Let The Freedom Sing, che prosegue quanto iniziato dal primo volume, è un piccolo spaccato di quel mondo prima di quella svolta elettrica, antologia di canzoni ormai divenute dei classici del moderno folk. Ci sono le testimonianze del folk revival dei Weavers, gli amici di Guthrie che ne proseguirono il cammino quando Woody non poteva più lasciare il letto d’ospedale, Cisco Houston e Ramblin’ Jack Elliott, ci sono le grandi regine del folk di allora, Odetta, Joan Baez e Joan Collins.

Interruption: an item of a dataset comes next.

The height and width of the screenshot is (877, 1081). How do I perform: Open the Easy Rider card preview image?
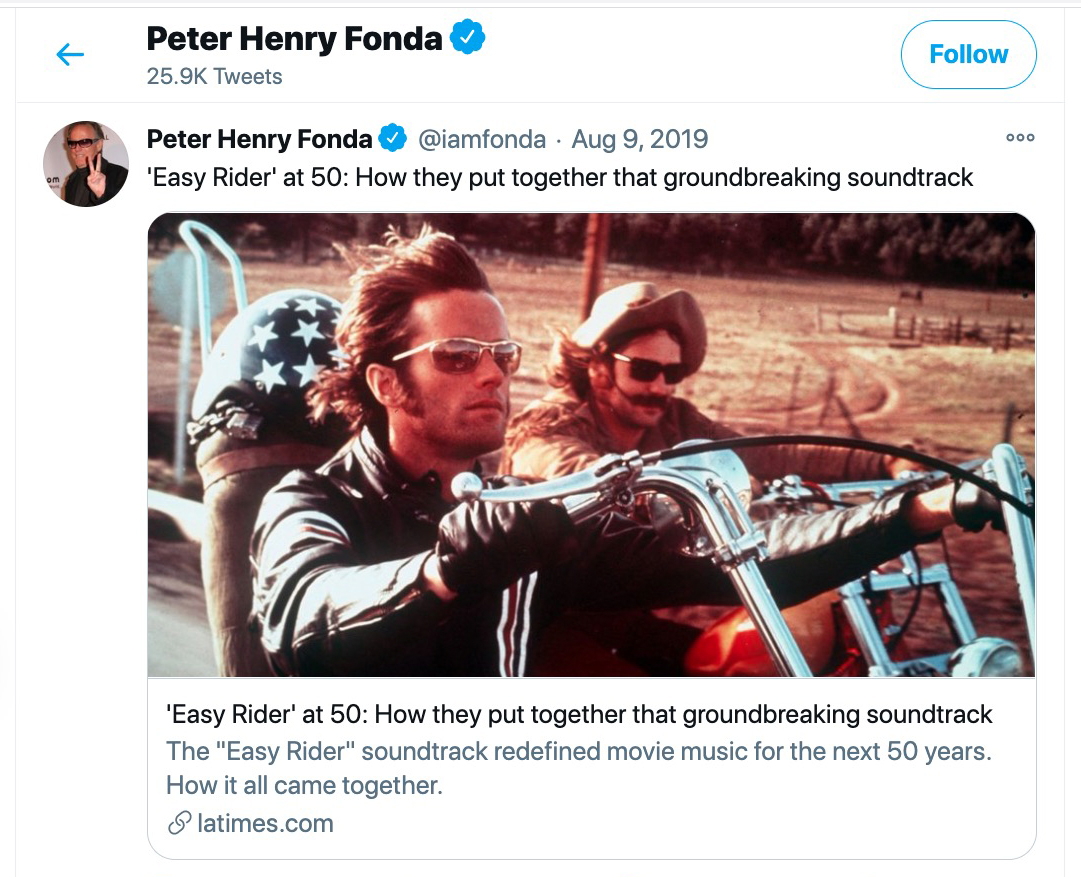click(x=591, y=445)
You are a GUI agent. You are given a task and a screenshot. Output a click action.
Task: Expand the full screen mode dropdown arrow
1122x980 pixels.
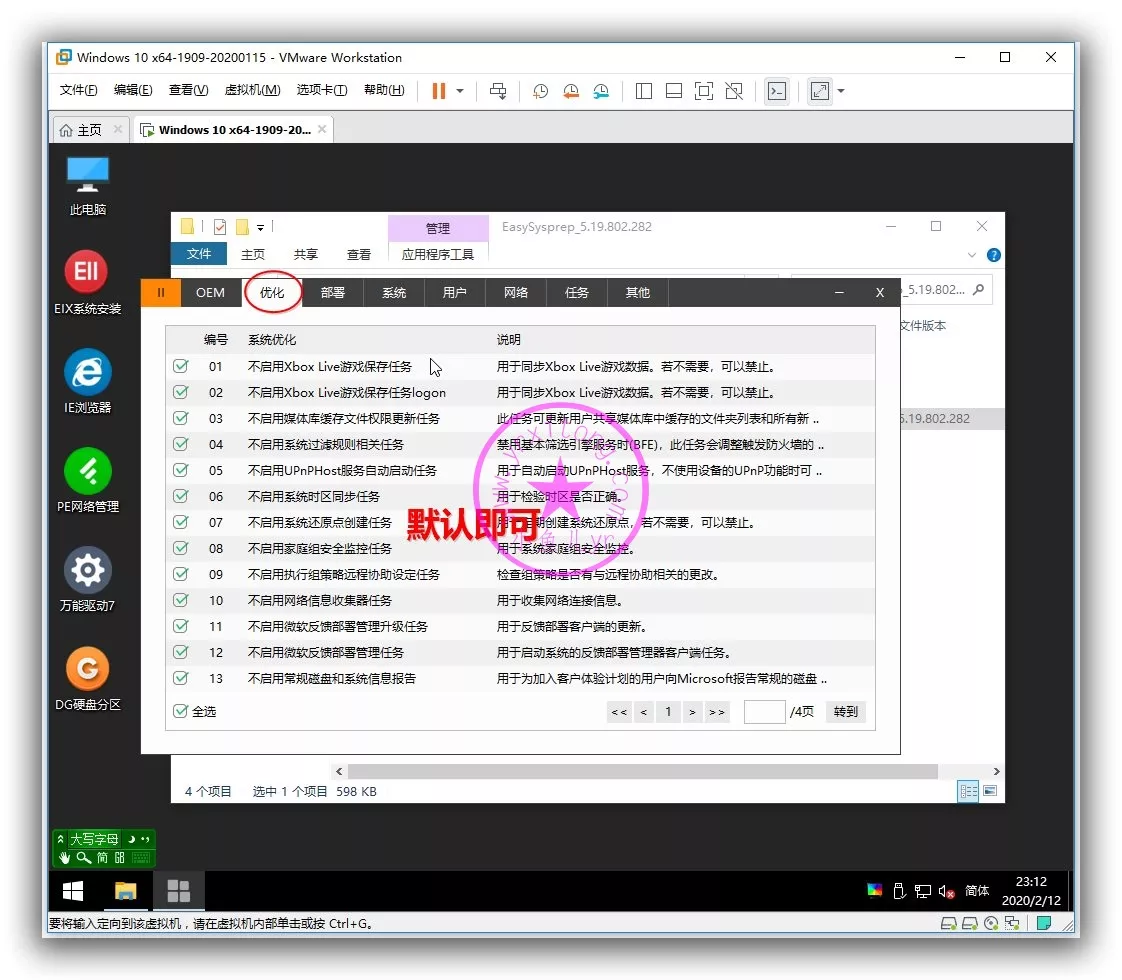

C’è anche Dylan con Playboys And Playgirls, ripreso dal palco di un Newport Folk Festival assieme a Pete Seeger, incontro fra due mondi che presto si sarebbero allontanati non senza polemiche.
Le canzoni sono tutte leggendarie e fanno ormai parte della coscienza collettiva contemporanea, da Blowin’ In The Wind (corale, dal vivo, dal palco di Newport) a Deportee, da 1913 Massacre a A Hard Rain’s A-Gonna Fall, nelle versioni, rispettivamente, di Dylan, Cisco Houston, Ramblin’ Jack Elliott e Joan Baez.
Nel cast anche Eric Andersen (Thirsty Boots), Judy Collins (Carry It On, dal vivo), Mimi & Richard Farina (House Un-American Blues Activìty Dream), Tom Paxton (The Death Of Stephen Biko), The Chad Mitchell Trio (The John Birch Society), Buffy St. Marie (Now That The Buffalo’s Gone) e Phil Ochs, la cui I Ain’t Marchin’ Anymore suona purtroppo utopica oggi come allora.